Opinion: Founder’s intent


Commentary by Terry Anker

What, if any, obligation do we owe to those who came before us? Grandma says that she’d like her tea set to go to Tom. Well, Grandma passed away last year. Her will didn’t outline her wishes for the silver service. And, no one has ever liked Tom – except for Grandma. Besides, we think he was probably taking advantage of her. The same story plays out, big and small, anywhere that there are humans. Even if we are provided with a clear directive, do we have the right, moral or otherwise, as the living to co-opt the authority, wishes, and even possessions, of others?

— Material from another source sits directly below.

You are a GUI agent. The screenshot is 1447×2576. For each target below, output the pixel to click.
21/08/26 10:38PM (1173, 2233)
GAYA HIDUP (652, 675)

We good folks of planet Earth like to imagine that each generation exceeds the one that came before us. Some might argue that we evolve. Old heroes are debunked. Treasured possessions are considered outdated or quaint. And, we work to add our own “improvements” to the fashion of previous generations. Hem lines go, up, then down, then are replaced by pants, then shorts, then skirts again.

Likewise, our commitment to ideas could be called a bit fickle. We laud the wisdom of certain political and other leaders – then, the style shifts. The once vaunted is now dismissed as irrelevant, or worse. Institutions rise, fall and reinvent, grasping for relevance. Art, literature, architecture, sport and education all yield to the force of popular opinion and fad. 

Founder, patriarch, matriarch and great thinker, all are challenged, replaced and then, again, renewed. Is respect for antecedent a moral imperative? Or, is it only a suggestion? When is change required by physical circumstance, and when is our own conceit to usurp the rightful authority of another surging? Founder’s intent may not be dispositive; but likewise, it cannot be casually dismissed. One imagines that Grandma had her intentions – and those certainly belonged to her.